Özet:
Haritalar, coğrafi bilgileri görsel olarak kullanıcılara iletmek amacıyla üretilirler.
Farklı mekânsal uygulama alanları için farklı ölçek ve içerikte haritalara gereksinim
duyulmaktadır. Bu bağlamda, mevcut mekânsal veri setlerinden çeşitli kartografik
genelleştirme işlemleri yardımıyla amaca uygun haritalar türetilir. Kartografik
genelleştirme, tek nesnelere (bağımsız genelleştirme) ve mekânsal olarak ilişkili bir
grup nesneye (bağlamsal genelleştirme) olmak üzere iki ana aşamada uygulanır.

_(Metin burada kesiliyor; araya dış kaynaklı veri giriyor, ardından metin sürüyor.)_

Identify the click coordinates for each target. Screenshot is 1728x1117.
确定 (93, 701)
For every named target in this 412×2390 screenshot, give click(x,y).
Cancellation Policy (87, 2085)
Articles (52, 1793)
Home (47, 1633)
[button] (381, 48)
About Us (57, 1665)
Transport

Hedef ölçeğe geçerken nesneler kartografik ilkelere göre yeniden düzenlenir
ve bunun sonucunda aralarında mekânsal uyuşmazlıklar ortaya çıkabilir. Bu
uyuşmazlıklar çözülürken hem görselleştirme açısından grafik limitlere uyulmalı
hem de nesnelerin mekânsal karakteristikleri ve ilişkilerinin ortaya çıkardığı farklı
coğrafi örüntüler mümkün olduğunca korunmalıdır. Bu kapsamda uygulanan en
karmaşık bağlamsal genelleştirme işlemlerinden biri ötelemedir. şimdiye kadar
birçok öteleme yöntemi geliştirilmiş olmasına rağmen, bunlar çoğunlukla uygulaması
güç niteliktedir. Bu nedenle, bu çalışmada pratik bir öteleme yaklaşımı önerilmiş
ve gerçekleştirilmiştir. Bu bağlamda, yollar yardımıyla oluşturulan bloklar içinde
tampon alan analizleri ile bina grupları elde edilmektedir. Sonrasında Voronoi
çokgenleri ve tampon alanlar kullanılarak bu bina grupları için genelleştirme bölgeleri
oluşturulmaktadır. Daha sonra en yaygın bina örüntü türlerinden biri olan doğrusal
dizilim gösteren binalar çoklu tampon alan analizleri yoluyla belirlenmekte ve
bu binaların içinde yer aldığı bölgeler, örüntülerin korunmasına yönelik olarak
yeniden düzenlenmektedir. Sonrasında bölge için düzenli nokta ağı üretilmekte
ve bu noktaların bulundukları konumların öteleme için ne kadar uygun olduğu,
çekirdek yoğunluk kestirimi ve çoklu tampon alan analizleri ile elde edilen ağırlıklar
kullanılarak hesaplanmaktadır. Buna göre binalar, uyuşmazlıkları gidermek veya
azaltmak için iteratif oturumlar içinde uygun konumlara ötelenmektedir. Mekânsal
ilişkilerin fazla bozulmaması için her oturumda öteleme miktarı küçük tutulmaktadır.
Önerilen yaklaşımda, minimum mesafe ve konumsal doğruluk kısıtları doğrudan
uygulanırken, mekânsal örüntü ve ilişkiler, bölgesel ve toplu öteleme aracılığıyla
dolaylı olarak korunmaya çalışılmaktadır. Öteleme kalite değerlendirmesi, minimum
mesafe ve konumsal doğruluk analizine ek olarak, öteleme öncesi ve sonrası
binaların ağırlık merkezlerinden oluşturulan (Delaunay) üçgenlerinin açı, uzunluk
ve şekil ölçülerine ilişkin değerlerin veya iki bina arasındaki çizginin açıklık açısının
karşılaştırmalı analiziyle gerçekleştirilir. Bulgular, önerilen yaklaşımın bölgesel bina
ötelemesi için oldukça etkili ve pratik olduğunu göstermektedir.